▶ **Tasks**
1. In the btrfs patch description, what removes the need to worry about the early enospc problem?
2. Please update the stretch of the records from the line containing "Task: View site information lock icon" through the line containing "Screen dimensions: 1249x952", with "lock icon" replaced by "padlock icon" and everything else unchanged. Return only those lines.
+++ Selected extract
Before applying this patch, the task had to reclaim the metadata space
by itself if the metadata space was not enough. And When the task started
the space reclamation, all the other tasks which wanted to reserve the
metadata space were blocked. At some cases, they would be blocked for
a long time, it made the performance fluctuate wildly.

So we introduce the background metadata space reclamation, when the space
is about to be exhausted, we insert a reclaim work into the workqueue, the
worker of the workqueue helps us to reclaim the reserved space at the
background. By this way, the tasks needn't reclaim the space by themselves at
most cases, and even if the tasks have to reclaim the space or are blocked
for the space reclamation, they will get enough space more quickly.

We needn't worry about the early enospc problem because all the reclaim work
is serialized by the lock.

Signed-off-by: Miao Xie <miaox@cn.fujitsu.com>
---
I just do some simple test now, I'll do more performance test and send out
the result.

Changelog v1 -> v2:
- change the reclaim size.
---
 fs/btrfs/ctree.h       |  6 +++
 fs/btrfs/disk-io.c     |  3 ++
 fs/btrfs/extent-tree.c | 99 +++++++++++++++++++++++++++++++++++++++++++++++++-
 fs/btrfs/super.c       |  1 +
 4 files changed, 108 insertions(+), 1 deletion(-)

diff --git a/fs/btrfs/ctree.h b/fs/btrfs/ctree.h
index ec47aa9..21f156b 100644
--- a/fs/btrfs/ctree.h
+++ b/fs/btrfs/ctree.h
@@ -33,6 +33,7 @@
 #include <asm/kmap_types.h>
 #include <linux/pagemap.h>
 #include <linux/btrfs.h>
+#include <linux/workqueue.h>
 #include "extent_io.h"
 #include "extent_map.h"
 #include "async-thread.h"
++++++
+++ Data to process
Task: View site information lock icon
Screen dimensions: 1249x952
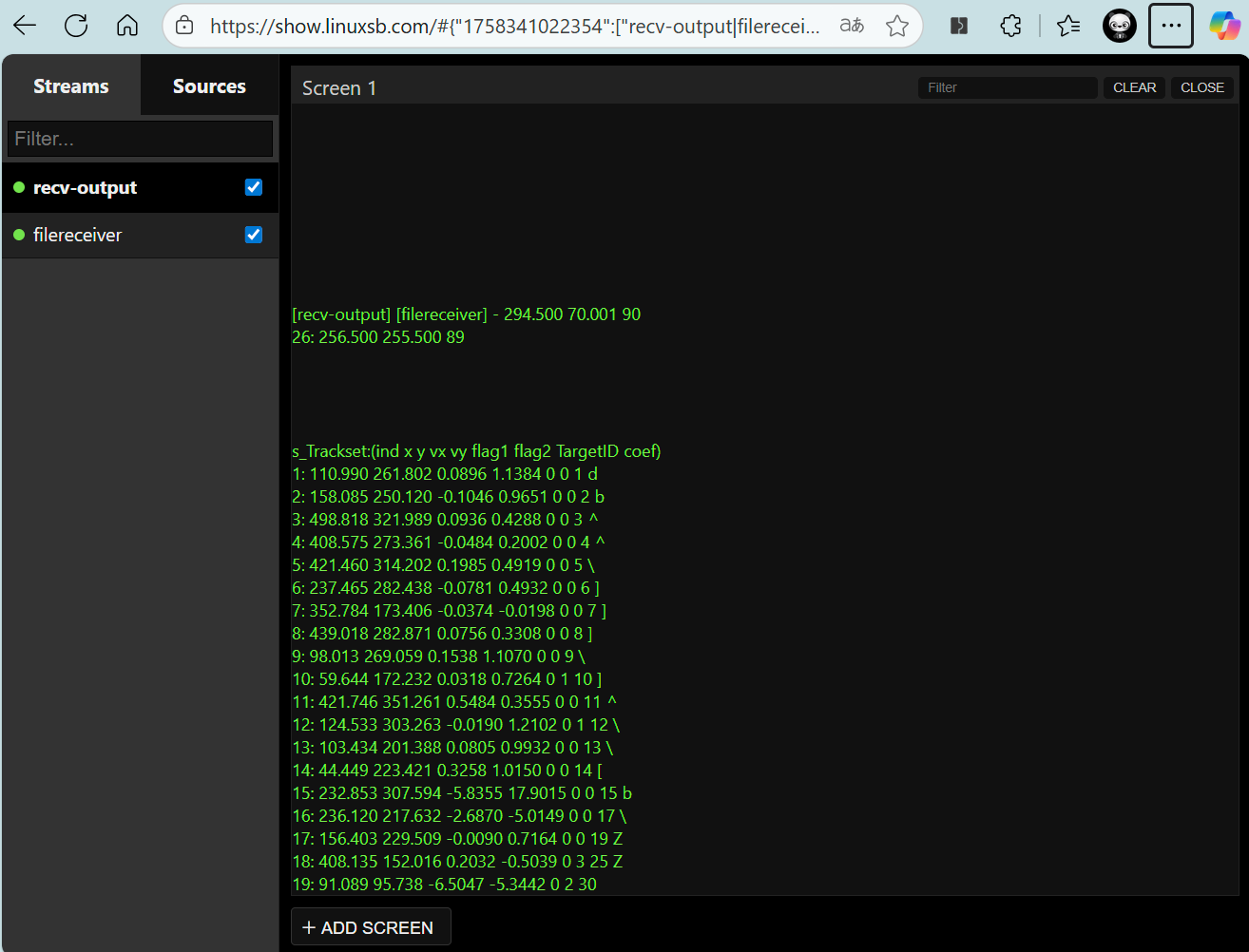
++++++
+++ Data to process
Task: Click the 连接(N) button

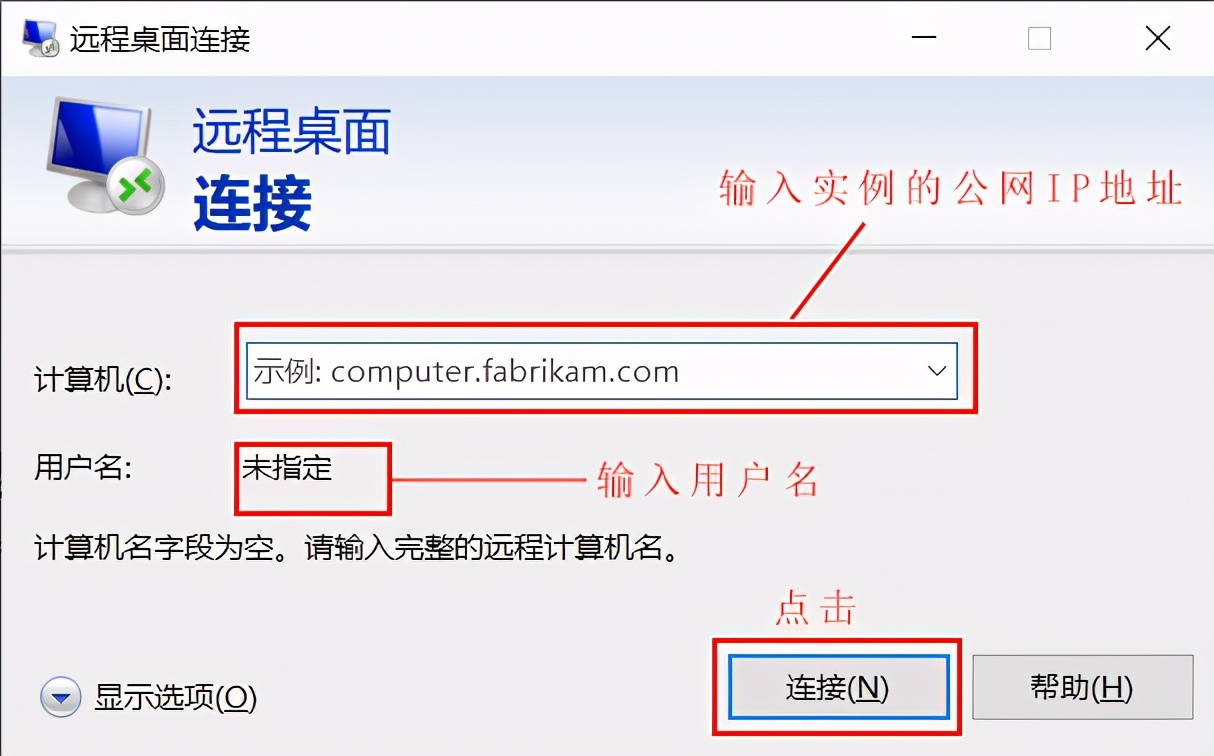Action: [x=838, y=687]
++++++
+++ Data to process
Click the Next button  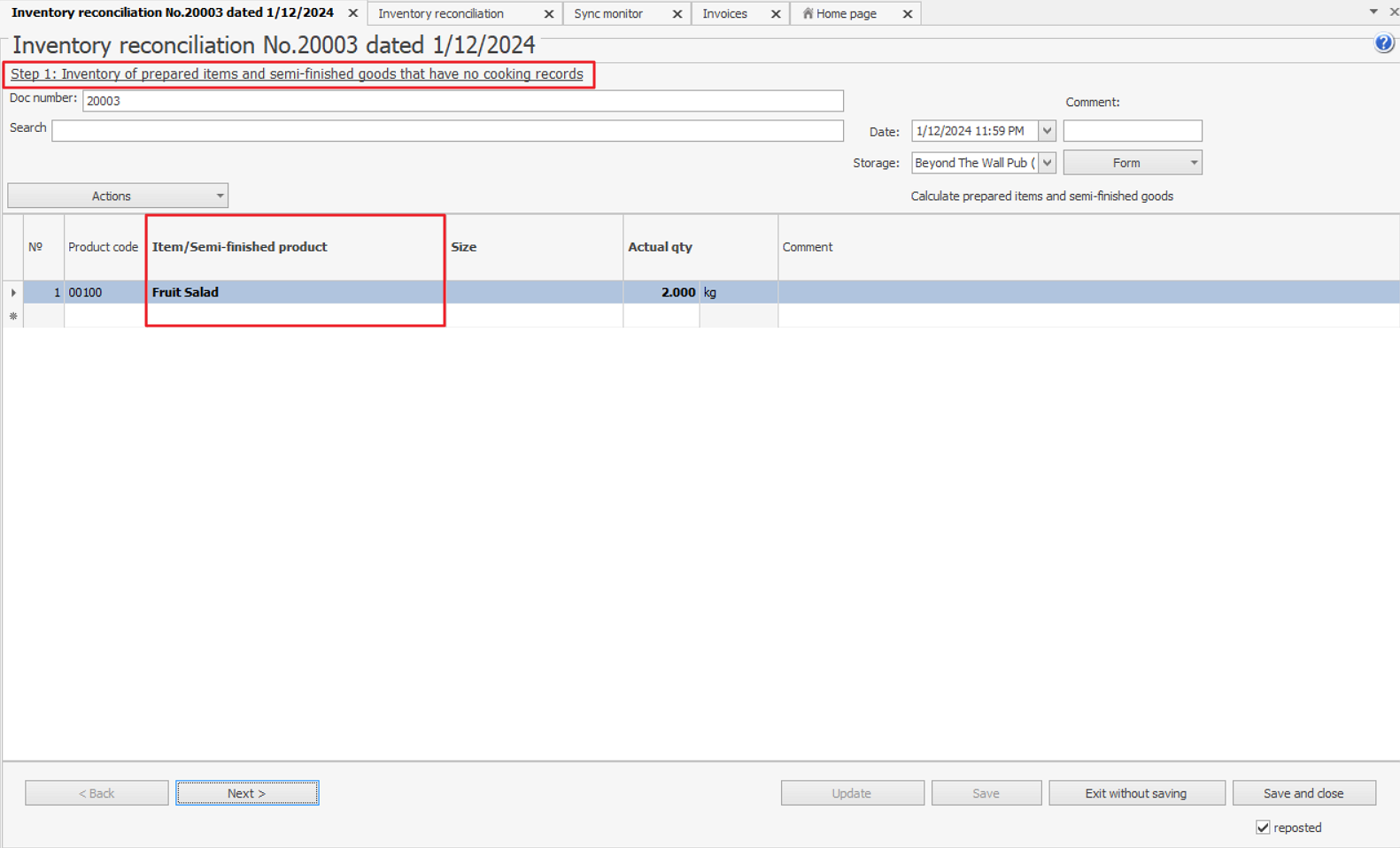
++++++
▶ **In response**
1. All the reclaim work is serialized by the lock.

2.
Task: View site information padlock icon
Screen dimensions: 1249x952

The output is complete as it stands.